Conversamos durante casi una hora. Admitió que su descripción física coincidía con la que me había proporcionado el asesino. Me habló de los militares, de la vida entre las alambradas, del complejo de oficinas desde donde, de vez en cuando, él observaba a las oleadas de refugiados como si la valla de tela metálica fuese una barrera que no sólo impedía el paso de los nativos, sino también de los sentimientos. Dijo que nunca pudo distinguir si los soldados estaban atrapados dentro o si los civiles lo estaban fuera. Por primera vez en días, tomé notas con rapidez. Su voz parecía rejuvenecerme. Una alegría malévola se apoderó de mí, y continuamente pensaba: «Ya te tengo.»

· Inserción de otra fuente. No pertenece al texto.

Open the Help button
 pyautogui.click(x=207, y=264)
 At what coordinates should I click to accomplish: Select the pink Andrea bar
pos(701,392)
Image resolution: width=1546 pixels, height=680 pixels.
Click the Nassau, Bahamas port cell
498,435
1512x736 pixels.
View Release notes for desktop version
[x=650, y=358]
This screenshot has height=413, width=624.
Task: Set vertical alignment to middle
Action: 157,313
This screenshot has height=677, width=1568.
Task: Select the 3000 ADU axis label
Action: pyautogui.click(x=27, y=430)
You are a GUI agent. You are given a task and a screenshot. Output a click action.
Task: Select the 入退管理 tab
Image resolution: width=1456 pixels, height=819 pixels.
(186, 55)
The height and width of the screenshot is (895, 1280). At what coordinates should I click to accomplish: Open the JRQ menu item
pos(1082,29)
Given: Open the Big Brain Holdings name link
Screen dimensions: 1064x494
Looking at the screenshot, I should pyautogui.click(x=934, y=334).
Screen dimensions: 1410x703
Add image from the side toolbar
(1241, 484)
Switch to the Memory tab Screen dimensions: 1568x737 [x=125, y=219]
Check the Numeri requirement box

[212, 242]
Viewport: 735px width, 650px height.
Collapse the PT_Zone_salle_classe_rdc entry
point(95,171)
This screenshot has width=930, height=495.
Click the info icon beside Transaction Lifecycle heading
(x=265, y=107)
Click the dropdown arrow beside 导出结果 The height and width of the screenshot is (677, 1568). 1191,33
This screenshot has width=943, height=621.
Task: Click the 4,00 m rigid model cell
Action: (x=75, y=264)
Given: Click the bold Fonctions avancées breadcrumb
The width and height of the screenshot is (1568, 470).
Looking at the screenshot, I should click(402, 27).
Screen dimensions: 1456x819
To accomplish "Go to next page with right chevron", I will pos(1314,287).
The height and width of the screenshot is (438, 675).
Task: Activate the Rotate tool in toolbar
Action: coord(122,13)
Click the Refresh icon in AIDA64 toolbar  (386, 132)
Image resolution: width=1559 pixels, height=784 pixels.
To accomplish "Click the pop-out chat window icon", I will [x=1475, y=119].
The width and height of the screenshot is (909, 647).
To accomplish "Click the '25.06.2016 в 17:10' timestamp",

O'Shaughnessy también habló de las salidas a la ciudad, de los paseos por las calles atestadas, hombro con hombro junto a los demás estadounidenses que descollaban en altura entre los locales. Habló de bares oscuros, donde no había más luz que la que se reflejaba en la piel desnuda de una bailarina sin nombre. Allí les contaban muchas historias, según me dijo; historias de asesinatos, atrocidades, muertes, todas cometidas bajo la excusa de la guerra; voces apagadas, enturbiadas por la cerveza o el whisky barato, que relataban horrores en la penumbra.
– Todos los escuchábamos. No podíamos evitarlo. Los soldados bebían para olvidar, pero es un proceso lento, ¿sabe? Se desarrolla en etapas. Y llegaba un punto en que ellos estallaban y las pesadillas salían a la luz, como una confesión, como si al contarlas pudiesen hacerlas desaparecer.
Imaginé al asesino allí, escuchando otras voces que alimentaban su imaginación.
– ¿Sabe qué era lo peor? -dijo O'Shaughnessy.
– ¿Qué?
– Que, aunque oíamos tantas cosas, vivíamos en un mundo muy aislado de todo eso. Era muy artificial. Como cuando uno despierta y recuerda lo que acaba de soñar. Es real y, al mismo tiempo, no lo es. A veces estoy en algún lugar, y oigo algo…, una palabra, un tono de voz, tal vez… y me viene a la memoria alguna conversación. Es como tener un fantasma en tu interior.
Me pareció que sacudía la cabeza al otro lado de la línea, intentando librarse de esos recuerdos.
– ¿Por qué cree que aquello le afectaba tanto? -pregunté.
Hizo una pausa.
– No le he explicado a qué se dedicaba mi sección.
– ¿Y bien?
– Nos encargábamos de nuestros muertos. Nombres, identificaciones. Nos cerciorábamos de que los féretros fuesen acompañados de los efectos personales correspondientes. Verá, nuestras oficinas estaban junto a una morgue. Había cadáveres sobre las losas; algunos, reconocibles; otros…, bueno, destrozados. Por eso había tanta rotación de personal en la sección. Era demasiado macabro, demasiado inquietante, trabajar todo el día junto a los cadáveres. Había aire acondicionado, pero a veces aún despierto con el olor a muerto en la nariz. Me pone enfermo, pero no puedo evitarlo. Los médicos dicen que todo está en mi mente. ¿Sabe? Ése era el problema de la guerra. Siempre nos afectaba demasiado a la cabeza.
No se me ocurría nada que decir. Imaginé al asesino sentado ante un escritorio, respirando lentamente, todo el día. Percibiendo el hedor de la muerte en todo momento.
– ¿Le ha servido de algo todo lo que le he contado? -preguntó O'Shaughnessy.
– Más de lo que se imagina -respondí.